Soudain, son œil est attiré par un écran jaune pétant, sur la rangée d'en bas à gauche.
La personne qui tient le petit poussin est une brune aux cheveux bouclés. Elle est de dos donc Gaspard n'a aucune idée de ce à quoi elle ressemble. La jeune fille est assise à côté d'une autre qui est déjà retournée, aux aguets pour sa copine.
Soudain, son regard pétillant croise celui du garçon.
Elle se tourne en vitesse et tapote l'épaule de la brunette. Elle pointe ensuite le doigt vers Gaspard, qui se sent rougir contre son gré.
La bouclette se tourne vers Gaspard, en manquant de se cogner le coude contre le siège trop étroit.

Son teint hâlé contraste avec ses yeux verts et ses boucles couleur caramel. En fait, ce n'est pas vraiment une brunette, remarque Gaspard. Elle a de long cils et des lèvres roses qui perfectionnent son visage angélique. Elle est jolie, pense Gaspard.

Puis la jeune fille grimace en faisant la moue avant de se tourner, dos à Gaspard.
Celui-ci émet un léger mouvement de tête en arrière en grimaçant à son tour. C'est quoi son problème à celle-là ?

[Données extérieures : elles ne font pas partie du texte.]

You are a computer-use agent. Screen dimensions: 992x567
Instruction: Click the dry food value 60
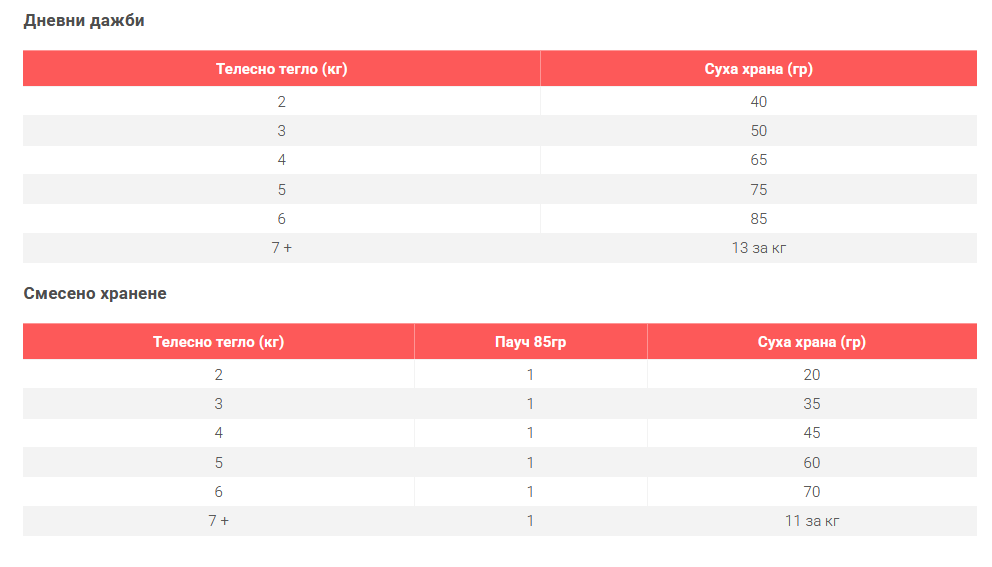(811, 463)
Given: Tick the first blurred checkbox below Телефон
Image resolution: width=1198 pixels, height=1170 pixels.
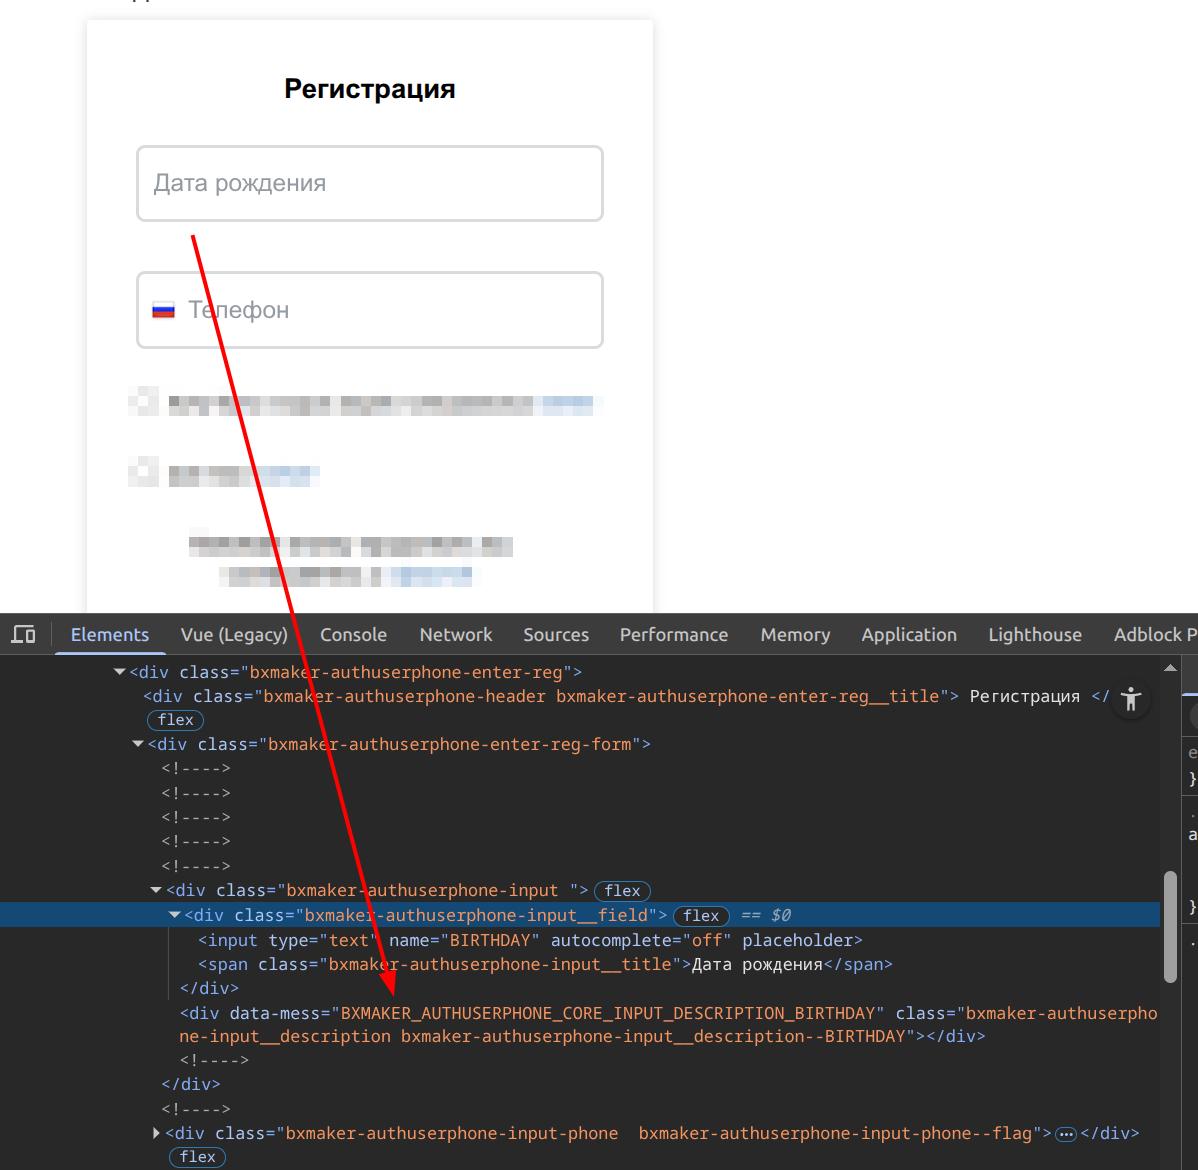Looking at the screenshot, I should coord(146,403).
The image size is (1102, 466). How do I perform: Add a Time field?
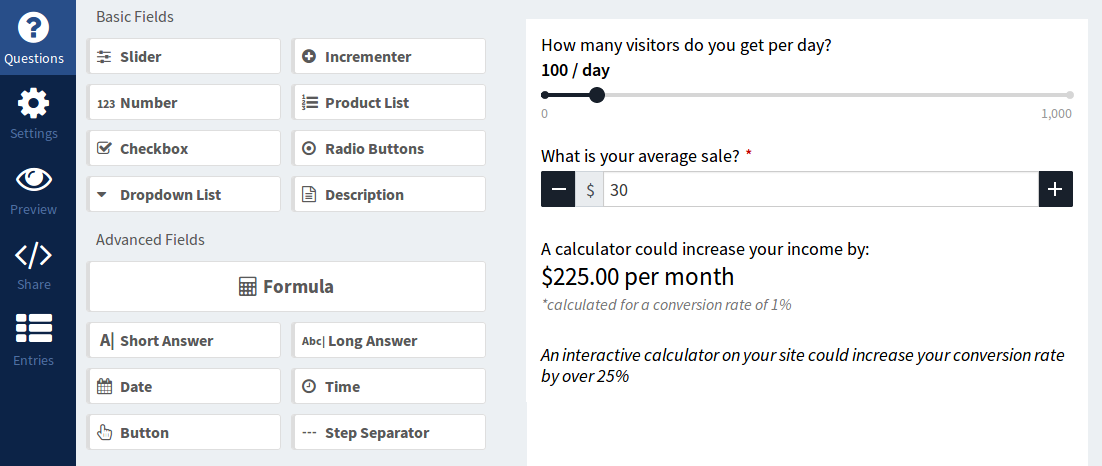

Mais parce que Gaspard en a marre de se faire humilier depuis qu'il est arrivé, il se lève et traverse la rangée entière en enjambant les paires de jambes sur son chemin. Il a même dû donner quelques coups de pieds pour arriver au bout.
Les deux filles sont penchées au-dessus du téléphone de l'autre brunette (enfin la seule brunette en réalité) . Elles tentent tant bien que mal d'entrer les coordonnées de la jeune femme, celle qui n'a toujours pas de couleur à son nom.

Gaspard pose brusquement sa main sur l'épaule de la brune, qui se retourne dans un sursaut.
Mince, il ne s'attendait pas à ce que sa poigne soit aussi franche.
La fille baisse le regard vers la main du jeune homme, qui la retire lentement. Sa copine lève elle aussi les yeux vers le mètre quatre-vingt-trois devant elles.

- C'est par là-bas l'Egypte, dit la petite brune en pointant la porte du doigt.

Ok, méga raciste, heureusement que Gaspard n'est ni égyptien ou d'une autre ethnie.

Sa copine lui frappe l'épaule et hausse les sourcils, dans l'attente d'une réponse du garçon.
Elle sait qui il est, c'est Gaspard de Montesson, son binôme de l'année.

- Ouais, bah j'irai peut-être un de ces quatre. Pour l'instant, je cherche ma tutrice, répond le garçon sans hésiter malgré un accent extrêmement cassé.

Victoria se lève et lui tend la main.

- Victoria Sloan, ta tutrice. Comment ça va Gaspard ?

Gaspard fronce les sourcils avant de comprendre qu'elle vient de prononcer son nom. Elle l'a tellement mal prononcé qu'il en a senti ses poils s'hérisser. Il serre tout de même sa main.

- Bien. Comment tu connais mon nom ?

Elle lâche sa main et prend son sac, posé sur la chaise en bois.

- Oh mais je sais tout. D'ailleurs, je file aux toilettes !

Après quoi, elle passe à côté de lui en dévalant les escaliers, laissant Gaspard et Alizé l'observer d'en haut.